Loads of Learned Lumber

Monday, July 18, 2011

Jill Lepore, _The Whites of their Eyes: The Tea Party's Revolution and the Battle over American History_

THIS IS LEPORE more in her New Yorker mode, writing for a general audience, than in her Bancroft Prize mode (even so, there are 30-plus pages of notes), seven chapters with the grace and movement of essays that braid together several strands: her conversations with current Tea Party members at various rallies and other events in Boston, other movements and events (abolition, the bicentennial) when Americans looked back and tried to see an image of themselves in the people and ideas of the founding of the republic, and her own accounts of those people, events, and ideas (the original Tea Party, Lexington, Concord, Bunker Hill, Phyllis Wheatley, Paul Revere...).

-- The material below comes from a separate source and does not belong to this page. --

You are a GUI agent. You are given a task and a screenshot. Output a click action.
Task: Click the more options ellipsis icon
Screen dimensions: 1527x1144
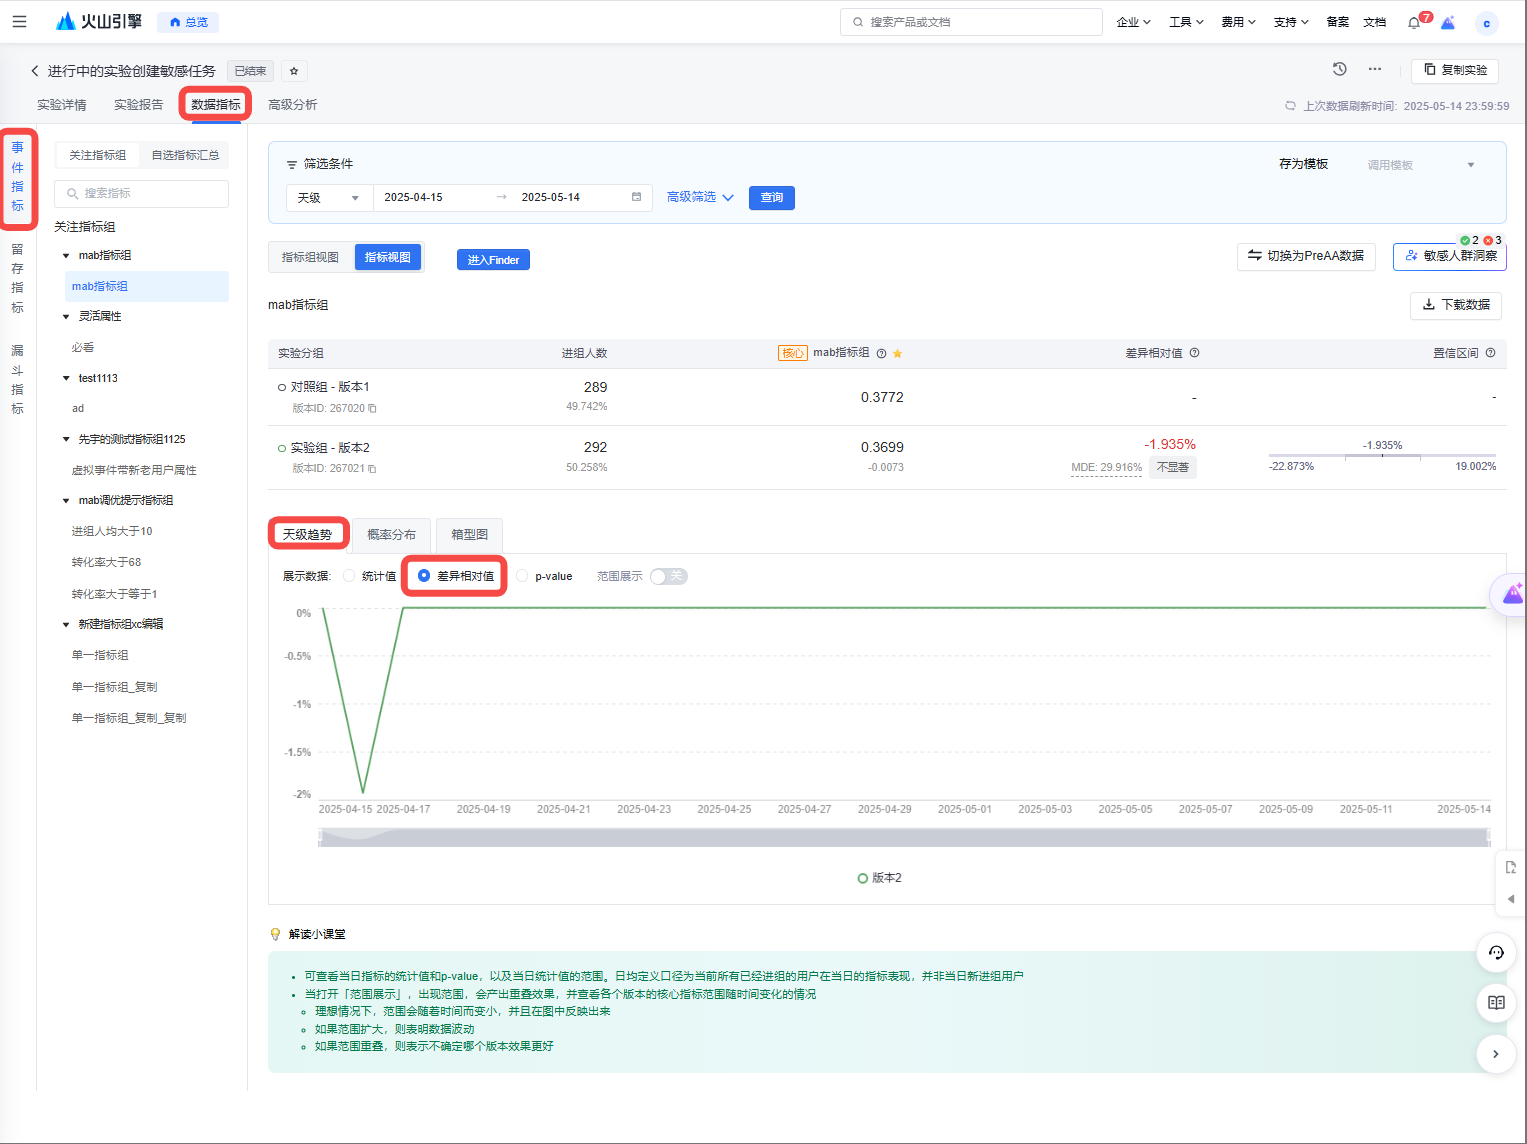click(x=1375, y=69)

A fine book, really -- well-informed, well-written, thoughtful. All in all, hard to figure out why Gordon Wood decided to blow the whistle on it in NYRB.

Lepore knocks down the Tea Party's vision of the Revolution without even really trying -- the number of people who know more about the period than she does is probably in the low single digits -- but she does not disrespect the people she interviews, it seems to me, nor suggest that they are more ignorant than most about the Revolution. People with politics 180 degrees away from those of the Tea Party, she acknowledges, are just as likely to make up self-serving myths about the founding era. She seems to welcome curiosity and interest in the period, and even takes historians to task a bit for not trying harder to connect with a broader reading public (67-69).

All in all, hard to tell how the bee got in Professor Wood's bonnet. It couldn't be because Lepore gave Wood's contribution to the Oxford History of the United States a respectful ho-hum when she was in the reviewer's chair? Surely not.